Très peu représentés, les bâtiments de l’agriculture moderne font néanmoins partie des paysages et méritent une conception architecturale qui valorise leur présence.

Le Sel-de-Bretagne - Le silo, inscrit dans le bassin visuel formé par le creux du plissement, attire le regard : la construction prend une place centrale, fédérant l’espace autour d’elle comme le fait une fabrique dans un tableau. La matière métallique brillante, outre son éclat visuel et le ciel qu’elle reflète, assume une apparence moderne, nettement différenciée des images du passé.

Les bâtiments de l’agriculture moderne : des éléments pouvant valoriser les paysages ruraux

La modernisation de l’agriculture a généré, depuis les années 1950, de très importants bouleversements dans les paysages ruraux. Alors que le remembrement, l’arrachage des pommiers et des haies, l’arasement des talus, modifient parfois assez radicalement l’échelle et l’ambiance, les territoires cultivés voient se construire de nouveaux éléments : bâtiments d’élevage, silos, granges aux dimensions adaptées aux nouveaux matériels, usines agro-alimentaires.

Ces constructions manifestent dans les territoires une activité économique contemporaine et peuvent contribuer, dans les effets répétitifs des paysages ruraux bocagers, à caractériser certains sites, hors des villes, mais aussi à proximité de certaines gares. Avec le temps, certains de ces bâtiments deviennent obsolètes ou inadaptés, et faute d’être détruits, deviennent des friches ou des ruines dans le paysage.

Retiers - Anciennement Bridel, l’usine Lactalis est un des sites majeurs de l’industrie agro-alimentaire liée à la production et à la transformation du lait. Elle accueille aujourd’hui un important centre de recherche-développement. Alors que les cheminées font repère dans le ciel, l’usine présente des volumes sobres mais assez peu éloquents, dont certains traités par des bardages rayés. Pour le visiteur non informé, rien dans l’architecture n’exprime la vocation de l’usine, et pas davantage le cadre de son implantation où n’apparaît aucune vache…

Chateaubourg, la gare

Le leurre du camouflage

Répondant à des programmes fonctionnels, ces bâtiments ont été conçus comme des équipements, voire des outils et, au même titre que d’autres productions bâties à la même époque, n’ont pas été imaginés comme les éléments d’un nouveau paysage.

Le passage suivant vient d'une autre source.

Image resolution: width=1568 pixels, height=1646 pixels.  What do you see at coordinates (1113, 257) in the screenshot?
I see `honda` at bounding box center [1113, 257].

Les dispositifs visant à prendre en compte le paysage sont le plus souvent de l’ordre du camouflage. Les haies massives de conifères ou alignements de peupliers d’Italie qui viennent tenter de les soustraire aux regards et les intégrer dans le volume de la végétation, provoquent l’effet inverse tant la nature de ces clôtures tranche sur celle des éléments environnants.

On a vu également des tentatives pour minimiser la présence visuelle des volumes par un morcellement des couleurs de bardages, qui là aussi tend davantage encore à attirer l’œil sur l’objet…

Récemment, les matières et les couleurs ont évolué, les « rayures » semblent révolues tandis que les bardages en bois sont plus fréquents. Tenter de camoufler ces bâtiments tend à les rejeter hors du paysage, comme s’ils ne pouvaient figurer parmi ses motifs. Or, au contraire, certains présentent les qualités des « fabriques » (note) qui, en peinture ou dans les parcs romantiques, viennent fédérer le paysage au sein duquel ils prennent place.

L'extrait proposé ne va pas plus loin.